• **SET TASK**
Count the lines in the records that contain the string "menu", matching case exactly, and give only the number.

----------

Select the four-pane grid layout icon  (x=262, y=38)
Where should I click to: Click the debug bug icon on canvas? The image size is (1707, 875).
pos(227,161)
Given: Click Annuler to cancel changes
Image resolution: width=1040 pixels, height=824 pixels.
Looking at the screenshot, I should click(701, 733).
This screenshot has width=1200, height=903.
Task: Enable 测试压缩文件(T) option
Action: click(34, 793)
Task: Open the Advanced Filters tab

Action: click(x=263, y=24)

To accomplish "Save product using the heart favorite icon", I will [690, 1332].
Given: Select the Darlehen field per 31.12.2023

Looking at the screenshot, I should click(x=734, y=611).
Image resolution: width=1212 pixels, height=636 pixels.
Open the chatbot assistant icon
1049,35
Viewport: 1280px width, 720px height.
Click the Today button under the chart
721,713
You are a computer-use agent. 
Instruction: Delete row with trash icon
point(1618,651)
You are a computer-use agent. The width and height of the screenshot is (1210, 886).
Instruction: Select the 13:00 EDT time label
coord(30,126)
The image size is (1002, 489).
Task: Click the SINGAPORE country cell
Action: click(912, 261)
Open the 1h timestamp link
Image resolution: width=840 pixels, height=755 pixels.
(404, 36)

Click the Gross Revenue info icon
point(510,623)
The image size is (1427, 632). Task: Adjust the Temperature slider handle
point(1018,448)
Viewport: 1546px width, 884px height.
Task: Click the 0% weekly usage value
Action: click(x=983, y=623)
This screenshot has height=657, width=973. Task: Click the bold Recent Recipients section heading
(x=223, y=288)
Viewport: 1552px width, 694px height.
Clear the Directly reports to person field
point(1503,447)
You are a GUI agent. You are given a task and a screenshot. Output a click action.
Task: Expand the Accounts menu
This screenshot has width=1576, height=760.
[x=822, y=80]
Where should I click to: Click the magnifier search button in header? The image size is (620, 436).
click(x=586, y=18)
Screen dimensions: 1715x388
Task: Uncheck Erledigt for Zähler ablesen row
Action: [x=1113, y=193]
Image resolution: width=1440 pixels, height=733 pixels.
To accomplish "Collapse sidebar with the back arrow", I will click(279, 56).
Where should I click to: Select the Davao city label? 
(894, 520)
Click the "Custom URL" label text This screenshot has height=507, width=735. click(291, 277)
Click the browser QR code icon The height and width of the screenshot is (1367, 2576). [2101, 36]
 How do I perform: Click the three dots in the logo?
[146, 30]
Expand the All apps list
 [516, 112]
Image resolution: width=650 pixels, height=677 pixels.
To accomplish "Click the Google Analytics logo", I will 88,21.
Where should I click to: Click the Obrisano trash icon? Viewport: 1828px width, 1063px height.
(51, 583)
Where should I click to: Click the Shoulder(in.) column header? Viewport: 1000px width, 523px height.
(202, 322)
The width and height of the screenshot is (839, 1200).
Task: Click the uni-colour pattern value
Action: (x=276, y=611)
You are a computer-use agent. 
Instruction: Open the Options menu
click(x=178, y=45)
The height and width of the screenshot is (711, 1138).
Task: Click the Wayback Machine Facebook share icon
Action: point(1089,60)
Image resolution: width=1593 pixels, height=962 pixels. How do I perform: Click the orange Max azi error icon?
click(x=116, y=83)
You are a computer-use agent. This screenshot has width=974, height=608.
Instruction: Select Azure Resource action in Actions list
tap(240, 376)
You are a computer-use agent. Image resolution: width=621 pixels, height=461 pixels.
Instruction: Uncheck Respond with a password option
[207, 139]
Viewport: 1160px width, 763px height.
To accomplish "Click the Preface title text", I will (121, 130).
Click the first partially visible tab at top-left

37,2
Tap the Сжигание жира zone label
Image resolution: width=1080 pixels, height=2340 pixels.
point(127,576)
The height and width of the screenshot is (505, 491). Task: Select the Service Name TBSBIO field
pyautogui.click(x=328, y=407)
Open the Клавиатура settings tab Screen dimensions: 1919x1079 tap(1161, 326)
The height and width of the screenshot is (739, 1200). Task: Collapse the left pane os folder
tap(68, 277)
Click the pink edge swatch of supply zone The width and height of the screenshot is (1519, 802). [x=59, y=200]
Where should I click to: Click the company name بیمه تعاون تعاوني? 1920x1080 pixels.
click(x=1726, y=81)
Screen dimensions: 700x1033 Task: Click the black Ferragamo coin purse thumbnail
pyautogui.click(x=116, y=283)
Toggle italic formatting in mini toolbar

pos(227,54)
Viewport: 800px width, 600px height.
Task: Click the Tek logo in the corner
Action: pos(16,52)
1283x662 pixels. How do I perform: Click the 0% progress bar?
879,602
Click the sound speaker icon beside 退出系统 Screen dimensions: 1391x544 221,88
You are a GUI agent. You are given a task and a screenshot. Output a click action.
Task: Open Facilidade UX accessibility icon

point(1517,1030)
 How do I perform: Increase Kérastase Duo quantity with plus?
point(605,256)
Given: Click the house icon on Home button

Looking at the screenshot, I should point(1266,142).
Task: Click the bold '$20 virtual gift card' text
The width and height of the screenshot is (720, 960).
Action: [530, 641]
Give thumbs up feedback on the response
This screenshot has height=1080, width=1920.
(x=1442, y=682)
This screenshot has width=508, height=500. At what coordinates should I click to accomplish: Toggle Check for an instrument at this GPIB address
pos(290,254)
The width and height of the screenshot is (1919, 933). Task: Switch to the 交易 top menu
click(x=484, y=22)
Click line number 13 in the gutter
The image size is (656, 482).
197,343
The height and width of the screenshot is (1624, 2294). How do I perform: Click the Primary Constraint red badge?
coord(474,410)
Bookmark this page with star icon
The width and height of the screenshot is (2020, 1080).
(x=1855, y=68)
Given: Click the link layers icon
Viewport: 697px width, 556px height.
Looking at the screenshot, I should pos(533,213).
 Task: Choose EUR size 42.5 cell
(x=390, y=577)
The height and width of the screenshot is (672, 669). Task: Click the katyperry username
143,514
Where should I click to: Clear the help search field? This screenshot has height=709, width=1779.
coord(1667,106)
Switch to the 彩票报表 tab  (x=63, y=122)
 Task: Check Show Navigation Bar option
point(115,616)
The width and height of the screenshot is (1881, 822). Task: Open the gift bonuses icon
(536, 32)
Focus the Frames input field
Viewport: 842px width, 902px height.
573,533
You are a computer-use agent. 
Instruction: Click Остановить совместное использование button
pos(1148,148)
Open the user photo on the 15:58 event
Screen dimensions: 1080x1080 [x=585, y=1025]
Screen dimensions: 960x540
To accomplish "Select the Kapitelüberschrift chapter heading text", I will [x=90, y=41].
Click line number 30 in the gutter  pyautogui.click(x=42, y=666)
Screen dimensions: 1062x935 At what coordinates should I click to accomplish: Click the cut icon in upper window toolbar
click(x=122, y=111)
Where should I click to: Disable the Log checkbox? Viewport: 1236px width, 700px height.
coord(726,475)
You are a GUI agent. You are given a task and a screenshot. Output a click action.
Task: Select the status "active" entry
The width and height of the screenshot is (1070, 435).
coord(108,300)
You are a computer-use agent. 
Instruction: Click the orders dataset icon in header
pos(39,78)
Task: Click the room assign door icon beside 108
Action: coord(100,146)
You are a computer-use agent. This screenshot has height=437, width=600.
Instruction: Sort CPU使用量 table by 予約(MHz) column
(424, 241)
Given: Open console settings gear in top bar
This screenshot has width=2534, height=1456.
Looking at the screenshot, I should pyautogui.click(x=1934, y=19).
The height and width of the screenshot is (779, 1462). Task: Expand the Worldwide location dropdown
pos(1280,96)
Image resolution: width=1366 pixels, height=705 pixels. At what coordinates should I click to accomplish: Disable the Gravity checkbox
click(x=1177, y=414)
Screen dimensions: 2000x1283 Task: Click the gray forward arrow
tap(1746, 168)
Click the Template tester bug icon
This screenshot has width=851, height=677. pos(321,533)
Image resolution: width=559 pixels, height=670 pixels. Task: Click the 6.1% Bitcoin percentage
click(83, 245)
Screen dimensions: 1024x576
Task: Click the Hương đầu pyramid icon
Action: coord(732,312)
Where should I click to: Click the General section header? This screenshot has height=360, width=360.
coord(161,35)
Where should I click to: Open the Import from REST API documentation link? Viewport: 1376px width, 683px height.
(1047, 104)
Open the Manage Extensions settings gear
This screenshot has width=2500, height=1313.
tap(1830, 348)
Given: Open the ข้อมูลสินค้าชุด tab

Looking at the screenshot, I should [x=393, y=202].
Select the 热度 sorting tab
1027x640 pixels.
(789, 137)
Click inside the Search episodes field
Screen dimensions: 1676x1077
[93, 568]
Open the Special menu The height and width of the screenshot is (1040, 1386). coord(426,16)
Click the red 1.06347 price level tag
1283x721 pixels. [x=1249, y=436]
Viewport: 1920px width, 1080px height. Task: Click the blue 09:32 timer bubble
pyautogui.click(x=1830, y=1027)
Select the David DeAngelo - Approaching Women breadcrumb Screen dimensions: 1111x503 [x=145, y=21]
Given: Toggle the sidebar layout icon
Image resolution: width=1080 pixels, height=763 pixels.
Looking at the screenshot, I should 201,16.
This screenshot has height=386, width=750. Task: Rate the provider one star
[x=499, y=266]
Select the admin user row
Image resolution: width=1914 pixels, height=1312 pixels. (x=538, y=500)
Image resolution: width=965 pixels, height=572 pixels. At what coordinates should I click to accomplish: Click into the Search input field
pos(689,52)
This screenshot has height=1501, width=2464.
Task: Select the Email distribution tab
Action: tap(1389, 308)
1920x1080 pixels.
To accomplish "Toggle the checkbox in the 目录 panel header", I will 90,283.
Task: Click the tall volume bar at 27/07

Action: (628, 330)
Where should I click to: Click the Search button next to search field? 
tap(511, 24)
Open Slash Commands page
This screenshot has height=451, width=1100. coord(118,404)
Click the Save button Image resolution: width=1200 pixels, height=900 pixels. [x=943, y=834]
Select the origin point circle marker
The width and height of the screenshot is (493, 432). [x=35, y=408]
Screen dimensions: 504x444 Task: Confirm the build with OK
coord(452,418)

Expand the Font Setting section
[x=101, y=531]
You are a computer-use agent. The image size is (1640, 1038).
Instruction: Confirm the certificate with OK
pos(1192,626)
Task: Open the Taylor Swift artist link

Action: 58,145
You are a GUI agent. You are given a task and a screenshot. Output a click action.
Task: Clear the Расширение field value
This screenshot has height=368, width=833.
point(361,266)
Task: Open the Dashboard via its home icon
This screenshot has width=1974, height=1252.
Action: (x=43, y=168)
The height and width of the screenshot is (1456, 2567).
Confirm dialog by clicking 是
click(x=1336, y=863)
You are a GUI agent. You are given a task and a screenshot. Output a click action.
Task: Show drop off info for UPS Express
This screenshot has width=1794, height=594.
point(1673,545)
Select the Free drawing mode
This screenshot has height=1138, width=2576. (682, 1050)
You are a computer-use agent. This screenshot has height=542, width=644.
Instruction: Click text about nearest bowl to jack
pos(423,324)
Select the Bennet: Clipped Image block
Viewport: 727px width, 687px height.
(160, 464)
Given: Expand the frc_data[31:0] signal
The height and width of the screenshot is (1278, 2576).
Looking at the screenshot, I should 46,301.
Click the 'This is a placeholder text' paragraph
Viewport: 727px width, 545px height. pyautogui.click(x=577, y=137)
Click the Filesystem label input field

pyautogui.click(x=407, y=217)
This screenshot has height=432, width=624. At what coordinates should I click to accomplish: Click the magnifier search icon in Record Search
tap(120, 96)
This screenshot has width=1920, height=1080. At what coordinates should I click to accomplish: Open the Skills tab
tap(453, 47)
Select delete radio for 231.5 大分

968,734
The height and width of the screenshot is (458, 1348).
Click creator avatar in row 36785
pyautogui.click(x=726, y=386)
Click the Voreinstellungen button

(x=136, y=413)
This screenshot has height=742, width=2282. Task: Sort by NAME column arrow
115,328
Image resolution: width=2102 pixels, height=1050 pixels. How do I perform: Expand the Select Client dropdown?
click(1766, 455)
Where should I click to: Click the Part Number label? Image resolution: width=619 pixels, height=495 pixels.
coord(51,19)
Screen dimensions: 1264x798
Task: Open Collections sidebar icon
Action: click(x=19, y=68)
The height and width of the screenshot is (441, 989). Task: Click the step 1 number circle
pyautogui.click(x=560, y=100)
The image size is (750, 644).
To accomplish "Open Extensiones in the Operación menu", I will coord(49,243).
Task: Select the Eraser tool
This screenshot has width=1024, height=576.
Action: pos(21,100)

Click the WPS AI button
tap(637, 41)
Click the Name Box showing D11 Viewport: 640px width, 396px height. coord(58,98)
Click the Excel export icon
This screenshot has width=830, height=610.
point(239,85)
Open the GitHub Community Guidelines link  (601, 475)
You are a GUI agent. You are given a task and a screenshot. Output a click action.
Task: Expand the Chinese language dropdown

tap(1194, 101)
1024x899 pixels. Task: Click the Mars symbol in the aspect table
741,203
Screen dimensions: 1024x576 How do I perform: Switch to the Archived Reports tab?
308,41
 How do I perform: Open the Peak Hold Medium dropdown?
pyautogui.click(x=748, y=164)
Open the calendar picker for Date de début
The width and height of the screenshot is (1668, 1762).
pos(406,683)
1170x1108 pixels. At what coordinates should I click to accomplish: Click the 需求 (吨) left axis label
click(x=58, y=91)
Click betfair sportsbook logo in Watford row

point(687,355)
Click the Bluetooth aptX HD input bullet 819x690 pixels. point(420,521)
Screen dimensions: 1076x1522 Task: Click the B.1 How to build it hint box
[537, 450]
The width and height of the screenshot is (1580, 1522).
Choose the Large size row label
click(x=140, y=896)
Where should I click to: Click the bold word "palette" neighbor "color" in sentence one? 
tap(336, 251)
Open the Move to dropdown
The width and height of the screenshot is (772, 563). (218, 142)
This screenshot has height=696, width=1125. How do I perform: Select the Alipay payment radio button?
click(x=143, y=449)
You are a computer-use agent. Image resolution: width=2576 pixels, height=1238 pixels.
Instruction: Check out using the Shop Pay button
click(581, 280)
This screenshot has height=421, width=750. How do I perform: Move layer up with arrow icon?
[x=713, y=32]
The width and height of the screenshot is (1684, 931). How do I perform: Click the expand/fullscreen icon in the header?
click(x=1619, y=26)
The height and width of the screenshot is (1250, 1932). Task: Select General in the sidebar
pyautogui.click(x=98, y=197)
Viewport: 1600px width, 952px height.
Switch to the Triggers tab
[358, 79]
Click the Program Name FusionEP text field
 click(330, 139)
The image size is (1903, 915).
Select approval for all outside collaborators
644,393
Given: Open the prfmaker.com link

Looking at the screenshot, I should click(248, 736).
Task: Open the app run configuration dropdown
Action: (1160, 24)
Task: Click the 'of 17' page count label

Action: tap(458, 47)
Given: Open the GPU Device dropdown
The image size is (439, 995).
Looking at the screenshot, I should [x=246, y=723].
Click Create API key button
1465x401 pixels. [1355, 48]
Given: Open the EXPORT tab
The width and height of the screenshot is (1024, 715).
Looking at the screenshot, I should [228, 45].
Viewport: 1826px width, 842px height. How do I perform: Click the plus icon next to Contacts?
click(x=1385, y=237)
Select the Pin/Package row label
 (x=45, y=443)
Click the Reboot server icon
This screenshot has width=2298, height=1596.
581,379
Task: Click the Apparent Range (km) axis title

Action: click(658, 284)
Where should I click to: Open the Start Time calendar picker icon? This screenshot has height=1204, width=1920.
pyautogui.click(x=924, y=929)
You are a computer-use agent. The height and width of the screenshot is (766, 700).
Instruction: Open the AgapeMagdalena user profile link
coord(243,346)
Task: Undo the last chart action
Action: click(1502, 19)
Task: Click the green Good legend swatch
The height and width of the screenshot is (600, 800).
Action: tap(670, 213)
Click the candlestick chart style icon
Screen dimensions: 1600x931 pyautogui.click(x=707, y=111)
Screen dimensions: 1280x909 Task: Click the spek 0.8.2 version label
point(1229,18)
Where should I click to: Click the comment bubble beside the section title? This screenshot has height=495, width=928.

----------

• **WRITTEN ANSWER**
5